*EXERCISE DIRECTIONS*
Show every line of the data where the word "below" can be found.

*** Opening MATERIAL PROVIDED ***

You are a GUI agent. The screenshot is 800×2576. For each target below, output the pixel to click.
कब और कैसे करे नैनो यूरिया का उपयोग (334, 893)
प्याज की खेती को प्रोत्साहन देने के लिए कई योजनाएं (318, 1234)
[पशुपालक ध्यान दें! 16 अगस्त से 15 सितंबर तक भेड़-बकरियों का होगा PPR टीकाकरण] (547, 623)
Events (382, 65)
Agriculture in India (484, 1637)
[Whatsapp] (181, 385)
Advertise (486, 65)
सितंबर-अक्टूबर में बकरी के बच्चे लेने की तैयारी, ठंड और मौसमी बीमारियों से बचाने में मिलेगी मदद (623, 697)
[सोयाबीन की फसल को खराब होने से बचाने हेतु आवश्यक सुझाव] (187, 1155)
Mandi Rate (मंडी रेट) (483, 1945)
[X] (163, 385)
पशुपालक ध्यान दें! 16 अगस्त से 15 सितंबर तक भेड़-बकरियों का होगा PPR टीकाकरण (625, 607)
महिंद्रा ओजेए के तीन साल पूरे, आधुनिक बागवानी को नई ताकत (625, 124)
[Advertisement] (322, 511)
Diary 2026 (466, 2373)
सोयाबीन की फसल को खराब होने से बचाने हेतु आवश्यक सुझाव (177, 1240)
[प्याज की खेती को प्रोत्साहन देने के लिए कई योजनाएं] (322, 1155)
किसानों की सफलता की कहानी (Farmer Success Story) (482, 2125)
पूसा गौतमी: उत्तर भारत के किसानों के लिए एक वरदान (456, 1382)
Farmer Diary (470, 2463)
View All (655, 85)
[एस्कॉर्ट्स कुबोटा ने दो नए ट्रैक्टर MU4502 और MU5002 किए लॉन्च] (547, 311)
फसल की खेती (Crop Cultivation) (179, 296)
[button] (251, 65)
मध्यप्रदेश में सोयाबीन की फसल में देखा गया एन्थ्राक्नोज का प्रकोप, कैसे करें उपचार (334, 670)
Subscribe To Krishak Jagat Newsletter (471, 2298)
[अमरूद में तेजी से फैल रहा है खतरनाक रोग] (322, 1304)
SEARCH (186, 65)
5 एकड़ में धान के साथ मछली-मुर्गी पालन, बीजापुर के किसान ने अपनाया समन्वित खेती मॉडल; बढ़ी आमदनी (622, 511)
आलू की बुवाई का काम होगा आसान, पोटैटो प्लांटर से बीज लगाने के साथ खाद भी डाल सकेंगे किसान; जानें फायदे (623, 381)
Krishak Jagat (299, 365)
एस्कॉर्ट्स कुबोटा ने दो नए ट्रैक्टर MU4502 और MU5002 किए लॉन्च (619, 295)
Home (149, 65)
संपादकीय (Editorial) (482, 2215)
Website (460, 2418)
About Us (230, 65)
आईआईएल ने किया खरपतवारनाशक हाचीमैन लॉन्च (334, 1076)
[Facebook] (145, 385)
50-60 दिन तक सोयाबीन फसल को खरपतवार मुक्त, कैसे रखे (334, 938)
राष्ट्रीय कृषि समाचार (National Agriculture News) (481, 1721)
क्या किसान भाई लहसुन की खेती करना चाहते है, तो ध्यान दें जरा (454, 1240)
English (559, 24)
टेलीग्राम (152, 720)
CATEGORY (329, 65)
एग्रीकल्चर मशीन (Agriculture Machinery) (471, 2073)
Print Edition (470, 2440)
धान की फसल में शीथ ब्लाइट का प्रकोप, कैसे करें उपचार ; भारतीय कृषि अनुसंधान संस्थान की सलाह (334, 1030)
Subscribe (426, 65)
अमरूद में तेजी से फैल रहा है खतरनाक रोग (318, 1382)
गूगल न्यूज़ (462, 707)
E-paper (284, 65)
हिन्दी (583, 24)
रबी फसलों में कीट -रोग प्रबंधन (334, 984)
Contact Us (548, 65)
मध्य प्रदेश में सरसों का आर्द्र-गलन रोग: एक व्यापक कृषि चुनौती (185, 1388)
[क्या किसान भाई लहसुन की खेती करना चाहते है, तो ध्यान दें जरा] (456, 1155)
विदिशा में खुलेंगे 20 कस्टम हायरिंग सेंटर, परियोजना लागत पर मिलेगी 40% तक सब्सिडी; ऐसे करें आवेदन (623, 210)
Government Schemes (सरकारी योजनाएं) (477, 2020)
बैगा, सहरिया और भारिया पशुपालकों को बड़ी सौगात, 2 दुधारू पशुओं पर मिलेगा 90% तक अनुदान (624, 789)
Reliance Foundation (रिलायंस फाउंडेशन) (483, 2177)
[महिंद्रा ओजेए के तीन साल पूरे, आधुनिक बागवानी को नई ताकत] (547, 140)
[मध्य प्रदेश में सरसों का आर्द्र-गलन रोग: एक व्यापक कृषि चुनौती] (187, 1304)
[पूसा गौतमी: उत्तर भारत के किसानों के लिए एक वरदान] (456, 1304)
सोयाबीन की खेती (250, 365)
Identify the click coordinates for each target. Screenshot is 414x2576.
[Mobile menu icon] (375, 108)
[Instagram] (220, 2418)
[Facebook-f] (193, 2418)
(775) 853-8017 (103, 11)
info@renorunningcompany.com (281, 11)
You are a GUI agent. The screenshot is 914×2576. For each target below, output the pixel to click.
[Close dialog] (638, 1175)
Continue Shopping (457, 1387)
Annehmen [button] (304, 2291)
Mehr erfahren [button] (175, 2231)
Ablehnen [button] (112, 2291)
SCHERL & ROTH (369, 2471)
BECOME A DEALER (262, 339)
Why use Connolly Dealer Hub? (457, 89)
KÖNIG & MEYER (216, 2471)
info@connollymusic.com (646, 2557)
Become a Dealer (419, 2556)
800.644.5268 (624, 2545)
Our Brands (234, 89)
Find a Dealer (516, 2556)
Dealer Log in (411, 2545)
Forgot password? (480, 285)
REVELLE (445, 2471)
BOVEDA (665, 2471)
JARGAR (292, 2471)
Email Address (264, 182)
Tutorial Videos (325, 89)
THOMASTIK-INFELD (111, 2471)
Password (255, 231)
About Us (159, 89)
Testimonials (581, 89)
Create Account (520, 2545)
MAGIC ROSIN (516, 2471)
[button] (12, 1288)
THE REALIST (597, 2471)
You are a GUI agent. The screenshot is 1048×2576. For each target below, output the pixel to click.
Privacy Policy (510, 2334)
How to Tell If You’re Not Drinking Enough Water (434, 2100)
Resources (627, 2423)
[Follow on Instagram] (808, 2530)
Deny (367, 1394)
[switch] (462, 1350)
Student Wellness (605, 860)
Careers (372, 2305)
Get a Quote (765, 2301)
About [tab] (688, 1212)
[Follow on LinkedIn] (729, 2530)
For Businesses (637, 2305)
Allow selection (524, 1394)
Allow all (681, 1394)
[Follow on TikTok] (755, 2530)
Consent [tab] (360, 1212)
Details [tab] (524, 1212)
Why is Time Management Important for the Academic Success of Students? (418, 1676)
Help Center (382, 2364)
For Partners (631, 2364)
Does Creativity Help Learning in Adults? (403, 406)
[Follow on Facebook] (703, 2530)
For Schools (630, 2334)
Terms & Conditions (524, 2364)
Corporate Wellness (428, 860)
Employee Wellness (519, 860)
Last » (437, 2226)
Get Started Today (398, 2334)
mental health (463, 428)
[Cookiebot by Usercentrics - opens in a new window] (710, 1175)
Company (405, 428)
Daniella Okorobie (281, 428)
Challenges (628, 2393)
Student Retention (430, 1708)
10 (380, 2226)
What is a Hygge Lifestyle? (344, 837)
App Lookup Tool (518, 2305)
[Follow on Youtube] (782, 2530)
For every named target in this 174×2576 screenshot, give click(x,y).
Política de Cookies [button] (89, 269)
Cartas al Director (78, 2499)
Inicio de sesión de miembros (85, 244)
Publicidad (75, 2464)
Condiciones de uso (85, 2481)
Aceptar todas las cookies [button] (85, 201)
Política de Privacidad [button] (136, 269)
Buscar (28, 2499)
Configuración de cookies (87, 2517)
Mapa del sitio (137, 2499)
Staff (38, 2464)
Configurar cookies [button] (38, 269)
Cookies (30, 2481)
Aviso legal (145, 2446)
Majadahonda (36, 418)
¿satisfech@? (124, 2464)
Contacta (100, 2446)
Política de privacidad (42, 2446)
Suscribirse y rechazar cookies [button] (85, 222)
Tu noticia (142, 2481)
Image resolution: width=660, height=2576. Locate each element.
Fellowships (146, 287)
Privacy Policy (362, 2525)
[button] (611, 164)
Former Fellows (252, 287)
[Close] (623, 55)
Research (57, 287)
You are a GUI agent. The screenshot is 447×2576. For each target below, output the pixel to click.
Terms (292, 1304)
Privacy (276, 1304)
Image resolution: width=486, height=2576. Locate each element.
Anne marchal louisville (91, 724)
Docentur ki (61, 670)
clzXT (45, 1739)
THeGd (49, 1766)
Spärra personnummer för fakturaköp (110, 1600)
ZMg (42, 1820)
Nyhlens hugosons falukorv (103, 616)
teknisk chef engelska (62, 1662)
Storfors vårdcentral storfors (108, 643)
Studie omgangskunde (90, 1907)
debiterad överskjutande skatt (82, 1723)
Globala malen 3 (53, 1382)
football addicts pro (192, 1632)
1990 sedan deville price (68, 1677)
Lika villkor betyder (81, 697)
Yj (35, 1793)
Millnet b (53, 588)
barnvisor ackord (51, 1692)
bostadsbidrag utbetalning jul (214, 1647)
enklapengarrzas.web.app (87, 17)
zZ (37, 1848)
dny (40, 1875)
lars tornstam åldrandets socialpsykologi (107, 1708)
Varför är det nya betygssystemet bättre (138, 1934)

*** Closing MATERIAL PROVIDED ***

*EXERCISE ANSWER*
You are a GUI agent. The screenshot is 800×2576. For each target below, output the pixel to click.
You are a GUI agent. The screenshot is 914×2576. For each target below, output the pixel to click.
You are a GUI agent. The screenshot is 1048×2576. For each target below, output the pixel to click.
You are a GUI agent. The screenshot is 447×2576. For each target below, output the pixel to click.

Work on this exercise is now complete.